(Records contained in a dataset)
^^^^
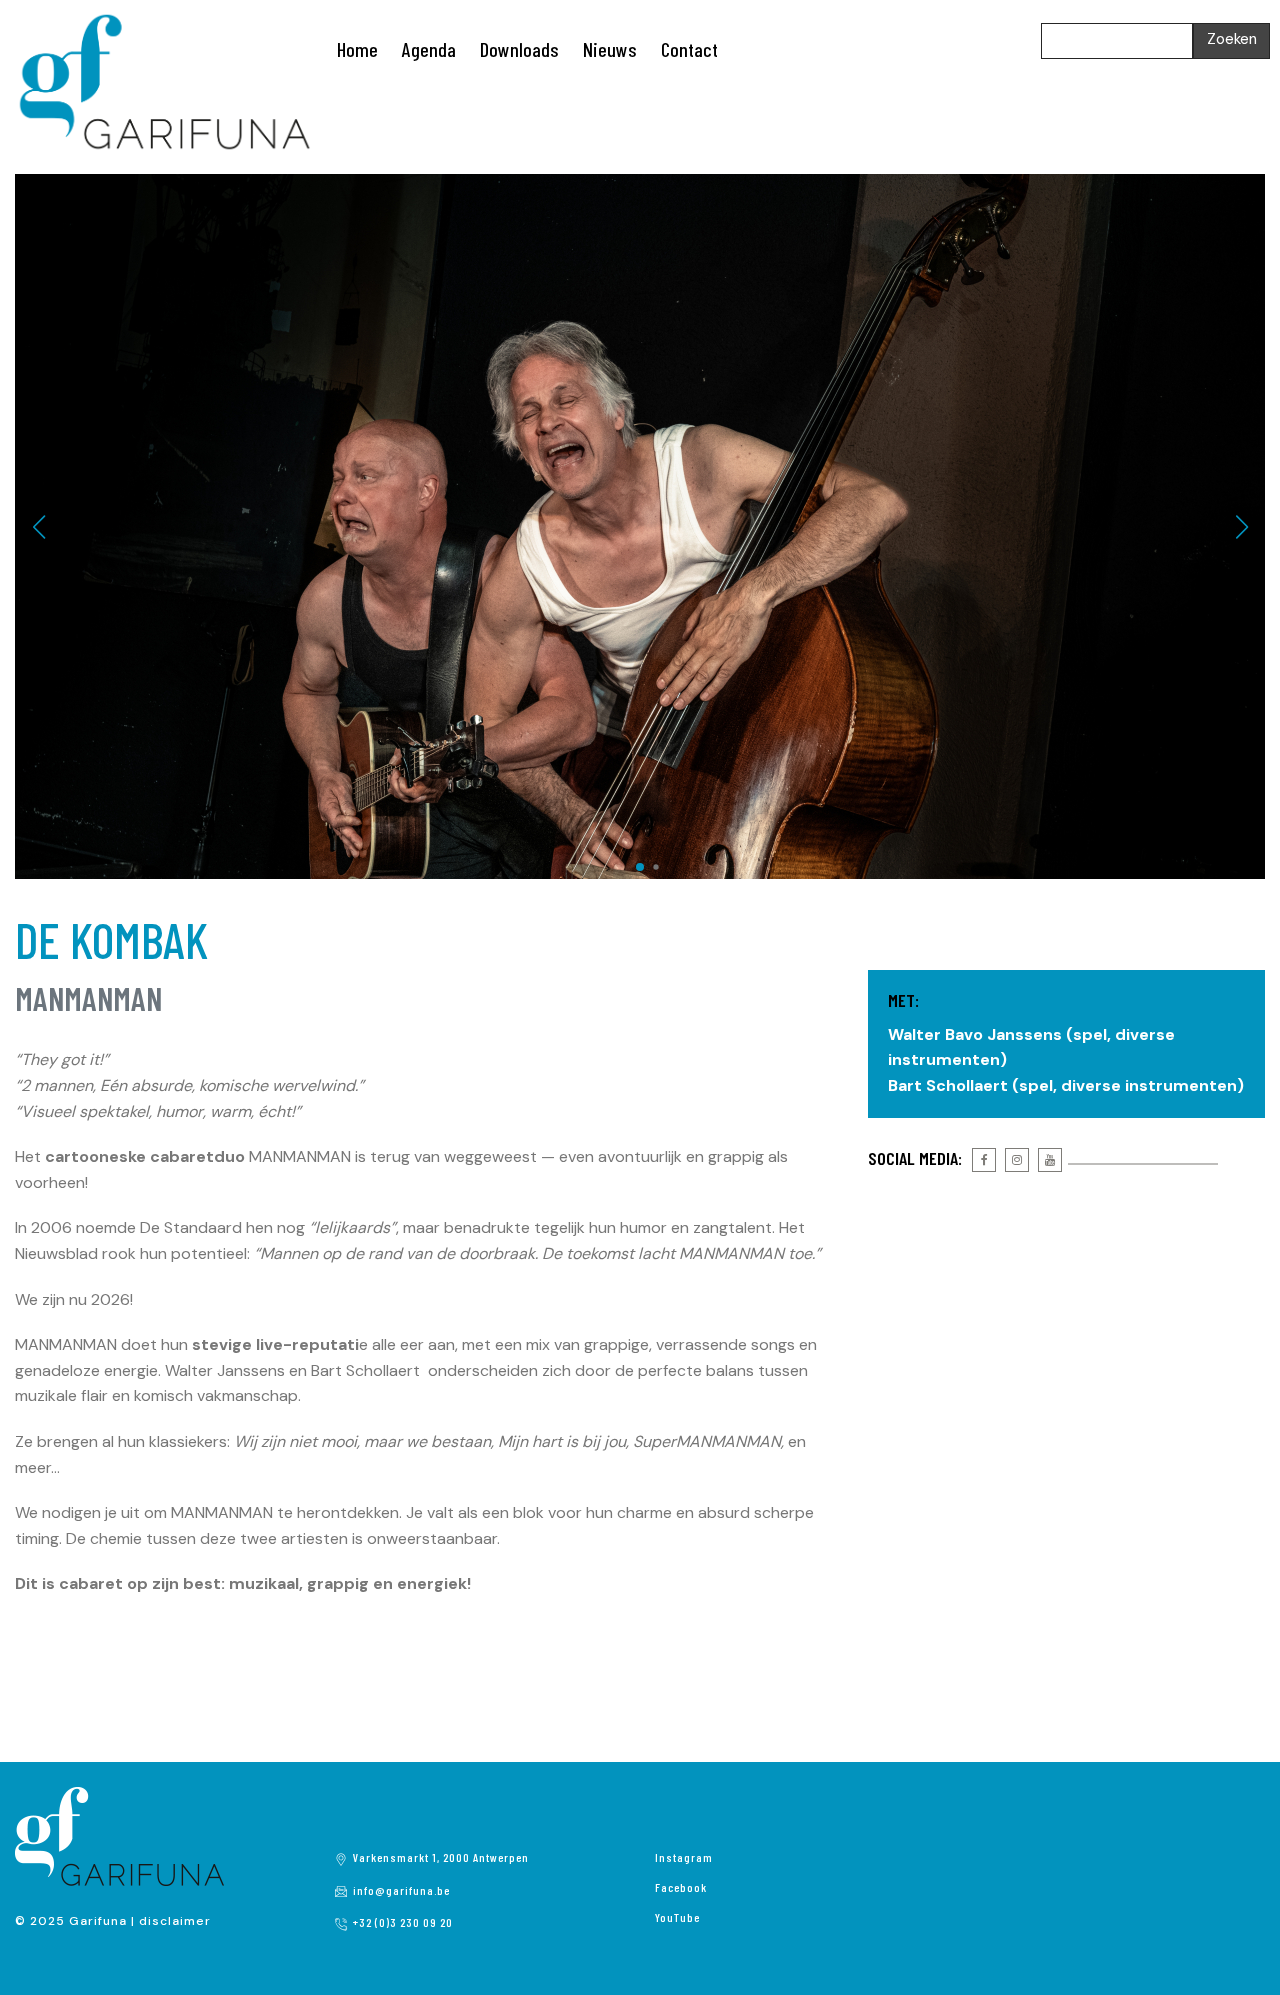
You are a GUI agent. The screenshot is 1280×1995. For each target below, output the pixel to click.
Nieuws (610, 49)
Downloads (519, 49)
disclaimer (175, 1921)
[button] (623, 866)
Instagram (684, 1857)
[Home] (165, 80)
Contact (689, 49)
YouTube (677, 1917)
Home (357, 49)
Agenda (429, 49)
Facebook (681, 1887)
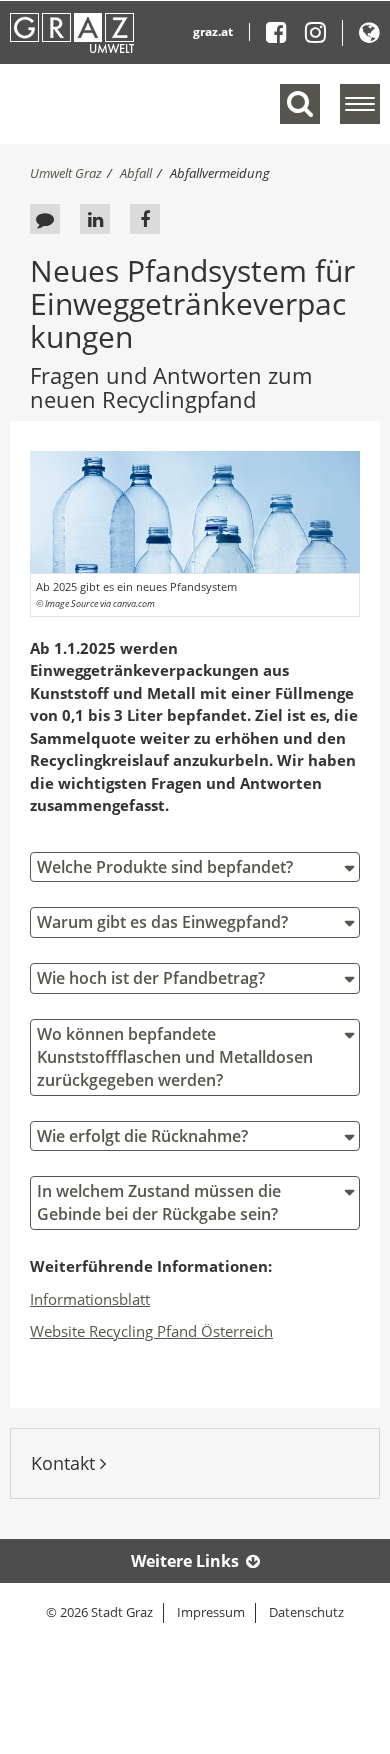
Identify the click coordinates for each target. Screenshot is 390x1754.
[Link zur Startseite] (72, 33)
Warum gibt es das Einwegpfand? (162, 922)
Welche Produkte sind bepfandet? (165, 867)
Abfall (136, 173)
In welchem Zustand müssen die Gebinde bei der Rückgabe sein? (159, 1202)
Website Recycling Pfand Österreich (151, 1331)
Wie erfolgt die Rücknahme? (142, 1136)
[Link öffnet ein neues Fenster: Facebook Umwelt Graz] (284, 36)
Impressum (211, 1612)
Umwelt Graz (66, 173)
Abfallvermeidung (220, 173)
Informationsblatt (90, 1299)
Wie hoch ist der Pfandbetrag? (151, 978)
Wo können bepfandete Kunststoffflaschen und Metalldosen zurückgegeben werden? (175, 1057)
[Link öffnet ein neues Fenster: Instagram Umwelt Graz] (315, 36)
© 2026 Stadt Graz (99, 1612)
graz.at (213, 31)
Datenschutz (306, 1612)
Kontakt (65, 1463)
^^^^
→ **Your goal**: Without the images, write out all of the records exactly.

→ **Result of the task**:
You are a GUI agent. The screenshot is 1280×1995. For each target below, output the pixel to click.
Nieuws (610, 49)
Downloads (519, 49)
disclaimer (175, 1921)
[button] (623, 866)
Instagram (684, 1857)
[Home] (165, 80)
Contact (689, 49)
YouTube (677, 1917)
Home (357, 49)
Agenda (429, 49)
Facebook (681, 1887)
Identify the click coordinates for each target. Screenshot is 390x1754.
[Link zur Startseite] (72, 33)
Warum gibt es das Einwegpfand? (162, 922)
Welche Produkte sind bepfandet? (165, 867)
Abfall (136, 173)
In welchem Zustand müssen die Gebinde bei der Rückgabe sein? (159, 1202)
Website Recycling Pfand Österreich (151, 1331)
Wie erfolgt die Rücknahme? (142, 1136)
[Link öffnet ein neues Fenster: Facebook Umwelt Graz] (284, 36)
Impressum (211, 1612)
Umwelt Graz (66, 173)
Abfallvermeidung (220, 173)
Informationsblatt (90, 1299)
Wie hoch ist der Pfandbetrag? (151, 978)
Wo können bepfandete Kunststoffflaschen und Metalldosen zurückgegeben werden? (175, 1057)
[Link öffnet ein neues Fenster: Instagram Umwelt Graz] (315, 36)
© 2026 Stadt Graz (99, 1612)
graz.at (213, 31)
Datenschutz (306, 1612)
Kontakt (65, 1463)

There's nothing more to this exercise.